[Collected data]
----------
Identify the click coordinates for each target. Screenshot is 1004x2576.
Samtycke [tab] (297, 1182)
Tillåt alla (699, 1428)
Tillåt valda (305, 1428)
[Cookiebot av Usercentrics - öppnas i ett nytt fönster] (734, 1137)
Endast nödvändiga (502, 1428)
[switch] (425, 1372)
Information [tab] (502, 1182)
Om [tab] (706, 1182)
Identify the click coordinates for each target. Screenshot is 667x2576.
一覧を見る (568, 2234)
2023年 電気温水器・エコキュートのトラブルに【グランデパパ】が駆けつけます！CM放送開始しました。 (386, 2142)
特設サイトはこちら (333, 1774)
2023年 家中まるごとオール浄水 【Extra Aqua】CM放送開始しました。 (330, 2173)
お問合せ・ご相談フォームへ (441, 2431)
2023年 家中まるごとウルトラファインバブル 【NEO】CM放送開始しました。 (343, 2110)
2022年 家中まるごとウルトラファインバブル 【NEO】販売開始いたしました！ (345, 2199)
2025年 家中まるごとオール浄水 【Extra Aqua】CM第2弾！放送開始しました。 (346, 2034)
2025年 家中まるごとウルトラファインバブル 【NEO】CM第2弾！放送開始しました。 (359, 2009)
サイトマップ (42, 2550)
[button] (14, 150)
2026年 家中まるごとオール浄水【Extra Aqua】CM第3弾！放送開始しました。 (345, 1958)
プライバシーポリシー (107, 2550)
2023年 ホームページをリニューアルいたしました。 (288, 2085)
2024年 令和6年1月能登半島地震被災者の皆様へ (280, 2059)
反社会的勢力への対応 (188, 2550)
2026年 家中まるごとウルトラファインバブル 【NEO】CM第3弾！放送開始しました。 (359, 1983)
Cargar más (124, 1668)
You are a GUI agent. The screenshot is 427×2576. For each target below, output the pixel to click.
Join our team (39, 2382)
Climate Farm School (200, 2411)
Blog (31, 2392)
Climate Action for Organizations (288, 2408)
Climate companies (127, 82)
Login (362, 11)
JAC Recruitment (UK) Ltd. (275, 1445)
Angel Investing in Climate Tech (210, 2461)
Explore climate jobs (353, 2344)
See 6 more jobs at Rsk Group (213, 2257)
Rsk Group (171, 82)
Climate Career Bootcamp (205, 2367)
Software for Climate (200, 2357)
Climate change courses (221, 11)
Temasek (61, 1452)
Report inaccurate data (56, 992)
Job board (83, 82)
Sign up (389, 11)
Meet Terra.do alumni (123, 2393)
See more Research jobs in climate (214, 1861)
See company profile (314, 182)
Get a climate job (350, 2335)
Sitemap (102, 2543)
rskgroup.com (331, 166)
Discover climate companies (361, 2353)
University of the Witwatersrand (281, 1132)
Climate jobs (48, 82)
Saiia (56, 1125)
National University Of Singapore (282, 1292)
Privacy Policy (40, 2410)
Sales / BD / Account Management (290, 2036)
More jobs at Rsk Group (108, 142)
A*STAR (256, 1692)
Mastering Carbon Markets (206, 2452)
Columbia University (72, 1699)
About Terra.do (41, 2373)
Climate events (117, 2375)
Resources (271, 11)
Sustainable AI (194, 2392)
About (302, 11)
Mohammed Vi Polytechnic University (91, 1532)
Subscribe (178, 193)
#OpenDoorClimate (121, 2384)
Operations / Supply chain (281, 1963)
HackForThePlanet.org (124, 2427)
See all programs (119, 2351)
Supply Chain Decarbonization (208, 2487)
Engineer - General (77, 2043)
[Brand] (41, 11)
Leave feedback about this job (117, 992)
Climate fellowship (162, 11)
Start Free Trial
----------
__PROBLEM STATEMENT__:
Transcribe each of the records verbatim.

__OUTPUT OF THE TASK__:
Identify the click coordinates for each target. Screenshot is 1004x2576.
Samtycke [tab] (297, 1182)
Tillåt alla (699, 1428)
Tillåt valda (305, 1428)
[Cookiebot av Usercentrics - öppnas i ett nytt fönster] (734, 1137)
Endast nödvändiga (502, 1428)
[switch] (425, 1372)
Information [tab] (502, 1182)
Om [tab] (706, 1182)
Identify the click coordinates for each target. Screenshot is 667x2576.
一覧を見る (568, 2234)
2023年 電気温水器・エコキュートのトラブルに【グランデパパ】が駆けつけます！CM放送開始しました。 (386, 2142)
特設サイトはこちら (333, 1774)
2023年 家中まるごとオール浄水 【Extra Aqua】CM放送開始しました。 (330, 2173)
お問合せ・ご相談フォームへ (441, 2431)
2023年 家中まるごとウルトラファインバブル 【NEO】CM放送開始しました。 (343, 2110)
2022年 家中まるごとウルトラファインバブル 【NEO】販売開始いたしました！ (345, 2199)
2025年 家中まるごとオール浄水 【Extra Aqua】CM第2弾！放送開始しました。 (346, 2034)
2025年 家中まるごとウルトラファインバブル 【NEO】CM第2弾！放送開始しました。 (359, 2009)
サイトマップ (42, 2550)
[button] (14, 150)
2026年 家中まるごとオール浄水【Extra Aqua】CM第3弾！放送開始しました。 (345, 1958)
プライバシーポリシー (107, 2550)
2023年 ホームページをリニューアルいたしました。 (288, 2085)
2024年 令和6年1月能登半島地震被災者の皆様へ (280, 2059)
反社会的勢力への対応 (188, 2550)
2026年 家中まるごとウルトラファインバブル 【NEO】CM第3弾！放送開始しました。 (359, 1983)
Cargar más (124, 1668)
You are a GUI agent. The screenshot is 427×2576. For each target below, output the pixel to click.
Join our team (39, 2382)
Climate Farm School (200, 2411)
Blog (31, 2392)
Climate Action for Organizations (288, 2408)
Climate companies (127, 82)
Login (362, 11)
JAC Recruitment (UK) Ltd. (275, 1445)
Angel Investing in Climate Tech (210, 2461)
Explore climate jobs (353, 2344)
See 6 more jobs at Rsk Group (213, 2257)
Rsk Group (171, 82)
Climate Career Bootcamp (205, 2367)
Software for Climate (200, 2357)
Climate change courses (221, 11)
Temasek (61, 1452)
Report inaccurate data (56, 992)
Job board (83, 82)
Sign up (389, 11)
Meet Terra.do alumni (123, 2393)
See more Research jobs in climate (214, 1861)
See company profile (314, 182)
Get a climate job (350, 2335)
Sitemap (102, 2543)
rskgroup.com (331, 166)
Discover climate companies (361, 2353)
University of the Witwatersrand (281, 1132)
Climate jobs (48, 82)
Saiia (56, 1125)
National University Of Singapore (282, 1292)
Privacy Policy (40, 2410)
Sales / BD / Account Management (290, 2036)
More jobs at Rsk Group (108, 142)
A*STAR (256, 1692)
Mastering Carbon Markets (206, 2452)
Columbia University (72, 1699)
About Terra.do (41, 2373)
Climate events (117, 2375)
Resources (271, 11)
Sustainable AI (194, 2392)
About (302, 11)
Mohammed Vi Polytechnic University (91, 1532)
Subscribe (178, 193)
#OpenDoorClimate (121, 2384)
Operations / Supply chain (281, 1963)
HackForThePlanet.org (124, 2427)
See all programs (119, 2351)
Supply Chain Decarbonization (208, 2487)
Engineer - General (77, 2043)
[Brand] (41, 11)
Leave feedback about this job (117, 992)
Climate fellowship (162, 11)
Start Free Trial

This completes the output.